• [What you need to do]
Show all lines from the data that include the word "icon".

(Saved data entries)
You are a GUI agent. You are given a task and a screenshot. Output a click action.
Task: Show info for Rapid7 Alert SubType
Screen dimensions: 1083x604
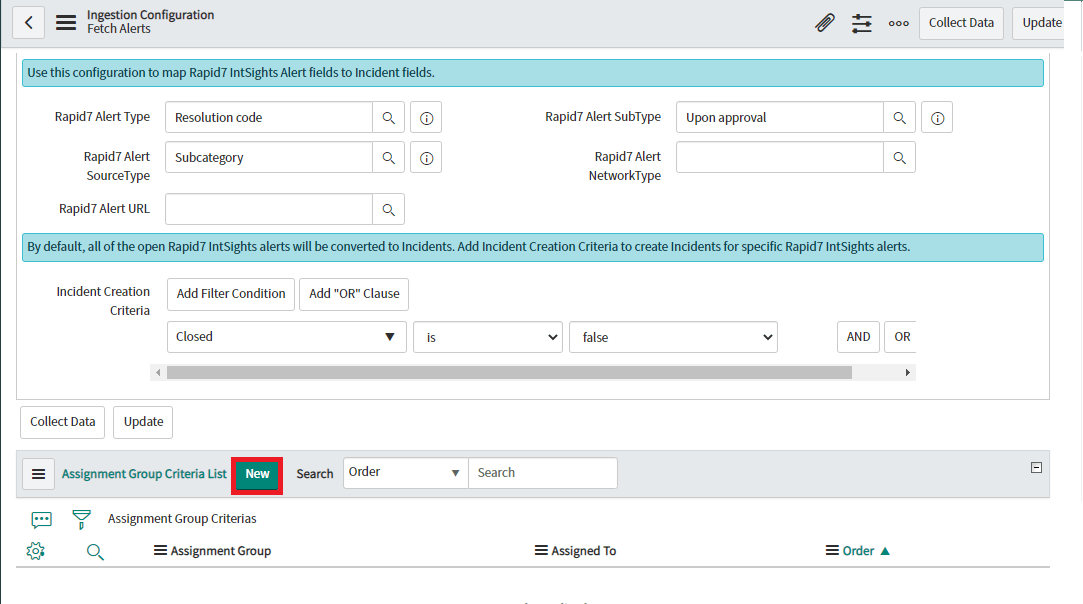point(937,118)
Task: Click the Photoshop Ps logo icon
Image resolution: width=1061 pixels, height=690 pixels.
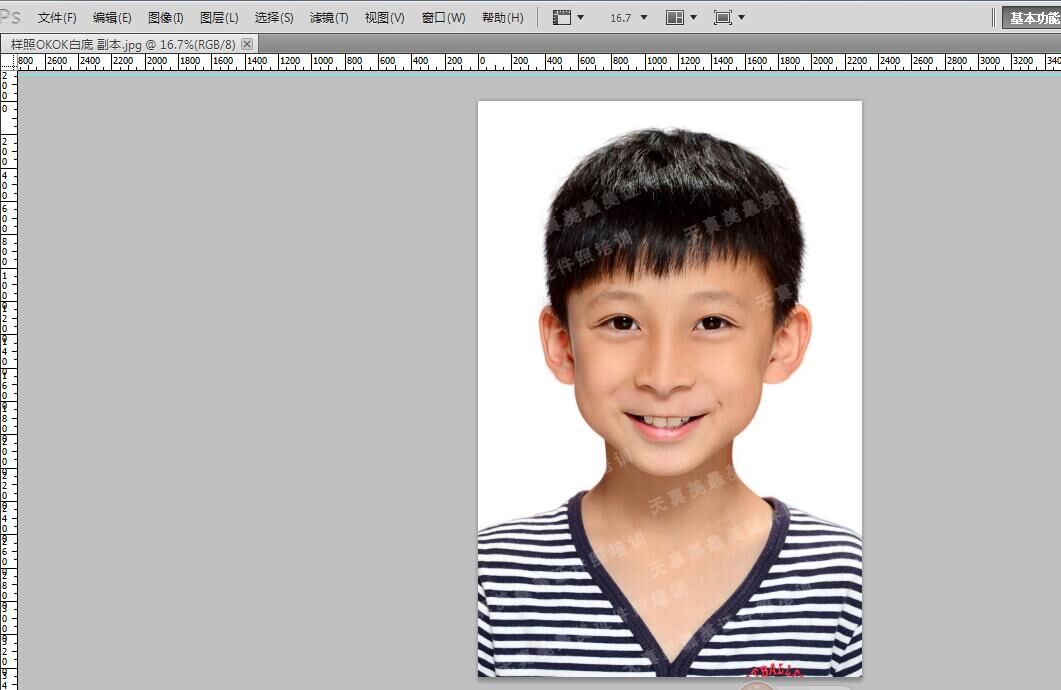Action: pos(10,17)
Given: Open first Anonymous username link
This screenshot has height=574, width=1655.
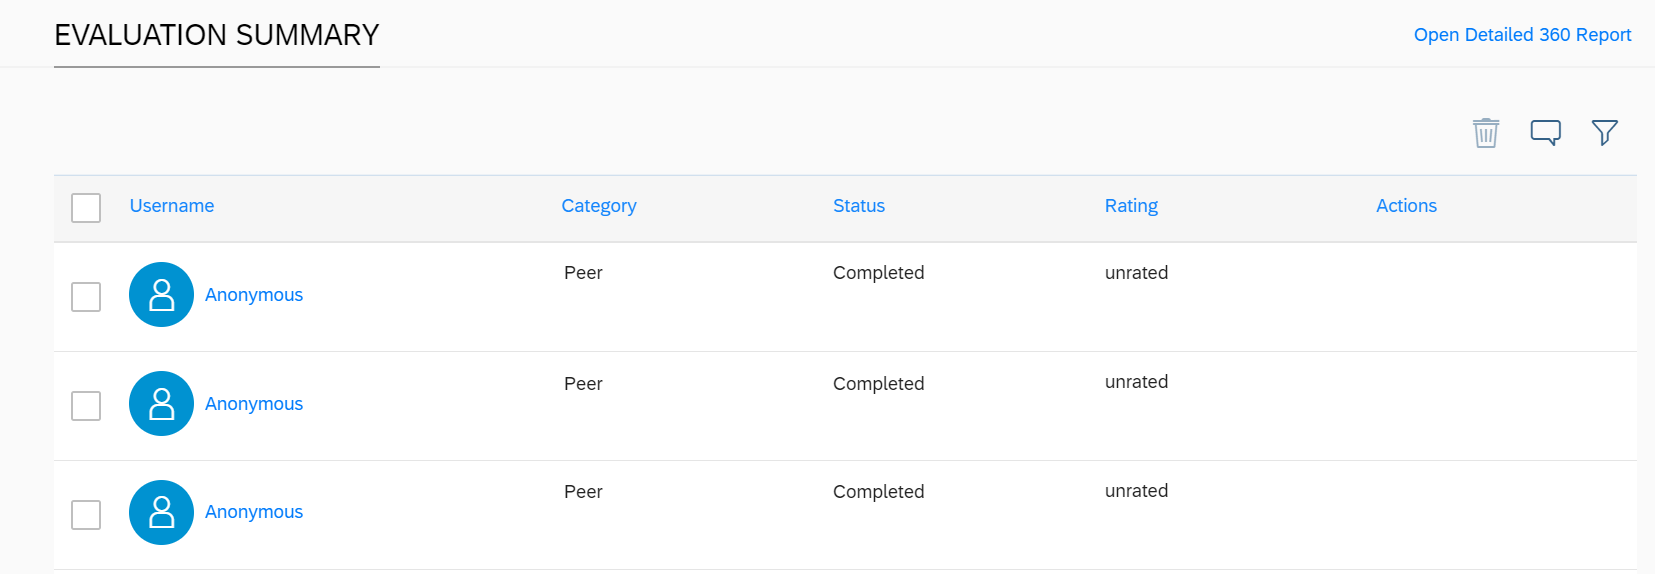Looking at the screenshot, I should [254, 295].
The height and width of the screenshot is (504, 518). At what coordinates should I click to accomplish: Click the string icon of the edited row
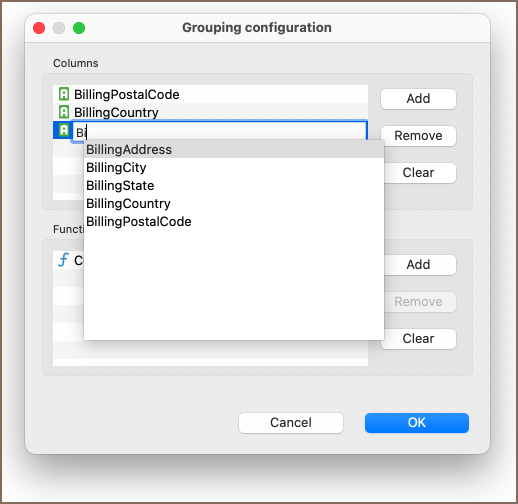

• [Reply to the exercise]
Task: Click the Photoshop Ps logo icon
The height and width of the screenshot is (504, 518). At what coordinates should I click to accomplish: Click the string icon of the edited row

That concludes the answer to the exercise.